In some embodiments, the processor is incorporated into the medical device. In some embodiments, the processor is external to the medical device. The processor may be any suitable device for receiving electronic communication from the one or more optical sensors and for executing machine executable instructions configured to execute an analysis program. In some embodiments, the processor comprises a single-board micro-controller. The processor may be in wired or wireless communication with the one or more optical sensors. In some embodiments, the system further comprises a communication port for coupling the one or more optical sensors to the processor. In some embodiments, the communication port comprises a Universal Serial Bus (USB) port, an IEEE 1384 port, a serial port, a parallel port, a Personal Computer Memory Card International Association (PCMCIA) port, an Inter-Integrated Circuit (I2C) port, a Small Computer System Interface (SCSI) port, an optical port, a coaxial port, a Registered Jack 45 (RJ45) port and a Registered Jack 11 (RJ11) port, or a connector/connection for a mobile electronic device. In some embodiments, the processor is external to the medical device and the system further comprises a wireless protocol for the electronic communication between the one or more optical sensors and the processor. Wireless protocols include, for example, Bluetooth™. Electronic components of the system may be powered by an electrical power source, for example mains of a building, a battery, a capacitor, a solar cell, or the like. In some embodiments, the power source comprises a battery.

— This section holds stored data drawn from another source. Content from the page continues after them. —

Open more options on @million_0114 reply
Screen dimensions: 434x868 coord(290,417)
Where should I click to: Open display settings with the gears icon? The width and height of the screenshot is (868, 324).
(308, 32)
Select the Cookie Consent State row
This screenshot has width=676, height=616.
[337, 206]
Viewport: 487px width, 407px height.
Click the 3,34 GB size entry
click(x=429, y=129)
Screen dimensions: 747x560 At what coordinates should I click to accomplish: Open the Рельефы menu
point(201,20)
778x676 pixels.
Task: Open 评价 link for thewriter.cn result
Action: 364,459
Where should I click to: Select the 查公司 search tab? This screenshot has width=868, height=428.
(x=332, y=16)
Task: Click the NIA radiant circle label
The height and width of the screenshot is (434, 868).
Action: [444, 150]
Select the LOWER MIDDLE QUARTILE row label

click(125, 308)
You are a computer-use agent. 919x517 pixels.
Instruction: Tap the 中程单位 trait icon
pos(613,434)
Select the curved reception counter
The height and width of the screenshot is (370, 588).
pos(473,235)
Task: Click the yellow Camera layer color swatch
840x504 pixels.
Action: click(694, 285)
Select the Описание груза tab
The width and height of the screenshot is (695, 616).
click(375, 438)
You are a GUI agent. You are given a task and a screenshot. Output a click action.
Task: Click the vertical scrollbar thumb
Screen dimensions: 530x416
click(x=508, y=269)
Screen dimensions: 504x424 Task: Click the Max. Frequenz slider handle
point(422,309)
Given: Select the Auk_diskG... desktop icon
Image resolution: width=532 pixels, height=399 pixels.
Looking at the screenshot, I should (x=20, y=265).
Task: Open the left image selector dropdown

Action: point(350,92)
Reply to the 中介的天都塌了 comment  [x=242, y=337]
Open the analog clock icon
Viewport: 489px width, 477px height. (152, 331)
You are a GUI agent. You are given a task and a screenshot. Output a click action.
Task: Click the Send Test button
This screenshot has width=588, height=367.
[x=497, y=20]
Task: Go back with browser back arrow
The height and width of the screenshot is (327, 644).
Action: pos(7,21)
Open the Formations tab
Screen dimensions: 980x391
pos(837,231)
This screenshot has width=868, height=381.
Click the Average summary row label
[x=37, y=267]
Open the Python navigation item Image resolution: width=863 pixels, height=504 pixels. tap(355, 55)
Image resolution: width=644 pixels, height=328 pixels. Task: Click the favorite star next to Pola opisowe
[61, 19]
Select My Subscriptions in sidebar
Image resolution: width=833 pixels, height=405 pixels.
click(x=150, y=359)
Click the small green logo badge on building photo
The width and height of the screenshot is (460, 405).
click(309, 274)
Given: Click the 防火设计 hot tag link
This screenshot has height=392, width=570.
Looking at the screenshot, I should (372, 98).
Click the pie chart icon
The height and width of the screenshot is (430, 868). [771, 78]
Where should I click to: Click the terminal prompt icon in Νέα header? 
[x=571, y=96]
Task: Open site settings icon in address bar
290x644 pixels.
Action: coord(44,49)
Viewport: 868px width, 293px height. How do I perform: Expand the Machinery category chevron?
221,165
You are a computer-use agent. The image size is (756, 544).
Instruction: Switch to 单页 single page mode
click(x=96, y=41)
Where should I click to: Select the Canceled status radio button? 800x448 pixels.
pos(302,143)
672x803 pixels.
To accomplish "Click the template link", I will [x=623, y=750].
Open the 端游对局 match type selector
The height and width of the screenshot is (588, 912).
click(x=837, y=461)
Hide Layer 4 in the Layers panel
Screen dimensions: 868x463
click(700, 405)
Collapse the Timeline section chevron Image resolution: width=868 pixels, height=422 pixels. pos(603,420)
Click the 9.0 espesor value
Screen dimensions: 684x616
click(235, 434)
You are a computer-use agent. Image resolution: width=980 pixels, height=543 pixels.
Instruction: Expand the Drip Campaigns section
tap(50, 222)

The system comprises one or more output devices for reporting information about the pressure the device exerts on the tissue at any given time. In some embodiments, the one or more output devices are used to report information about other parameters that may be measured or determined in connection with the operation of the medical device or the tissue. In some embodiments, the one or more output devices comprises one or more of a visual display (e.g., a monitor, a screen, a light, or the like), an auditory display (e.g., a speaker, a buzzer, or the like), a tactile stimulator, or the like.
In some embodiments, the analysis program determines the exerted pressure from the light-intensity as a function of the time using an algorithm that has been trained to correlate the light-intensity as a function of the time to the exerted pressure at any given time. In some embodiments, the analysis program reports the information about the pressure using the one or more output devices. In some embodiments, the algorithm comprises decision trees, Kth nearest neighbours, neural networks, support vectors or XGBoost™. Details of various useful algorithms useful in developing the analysis program are described in the following documents, the entire contents of all of which are herein incorporated by reference:
Abadi M, et al. TensorFlow: A system for large-scale machine learning. 12th USENIX Symposium on Operating Systems Design and Implementation. (2016) USENIX Association. 265-283.
Breiman L. Random Forests. Machine Learning, 45, 5-32, 2001. Kluwer Academic Publishers.
Elith J, et al. A working guide to boosted regression trees. Journal of Animal Ecology. 2008, 77, 802-813.
Kingma DP, et al. ADAM: A METHOD FOR STOCHASTIC OPTIMIZATION. arXiv:1412.6980v9 [cs.LG] 30 Jan. 2017. Published as a conference paper at ICLR 2015.
Liaw A, et al. Classification and Regression by randomForest. R News. Vol. 2/3, December 2002, ISSN 1609-3631.
Pedregosa F, et al. Scikit-learn: Machine Learning in Python. Journal of Machine Learning Research 12 (2011) 2825-2830.
In some embodiments, the information about the pressure comprises a warning. In some embodiments, the analysis program determines when a pre-set pressure and/or time threshold has been exceeded, and the analysis program provides the warning as part of the information reported using the one or more output devices. In some embodiments, the warning comprises a warning light, a tactile indication, a sound or any combination thereof. In some embodiments, the information comprises a report of when a specified pressure threshold is reached or a plot showing a history of the exerted pressure over time.
In some embodiments, the light-intensity of the reflected and/or transmitted light signal is used to measure vital signs of a patient. In some embodiments, the vital signs are simultaneously reported with the pressure exerted on the tissue by the medical device using the one or more output devices. In some embodiments, the vital signs comprise one or more of heart rate, blood oxygenation and blood pressure. In some embodiments, the system further comprises a temperature sensor for measuring temperature where the medical device contacts the tissue.
Thus, the system and the method can be used to simultaneously measure pressure exerted by the medical device (e.g., retraction pressure) and oximetry during surgical procedures. Real-time optical data from the one or more sensors is analyzed, via machine learning or other algorithms, to determine the pressure applied between the medical device and the tissue. This real-time continuous monitoring of pressure can be coupled with simultaneous reporting of perfusion-related metrics at a surgical site, providing warnings to surgeons when tissue viability is being compromised by prolonged reduction in perfusion due to the procedure (e.g., retraction).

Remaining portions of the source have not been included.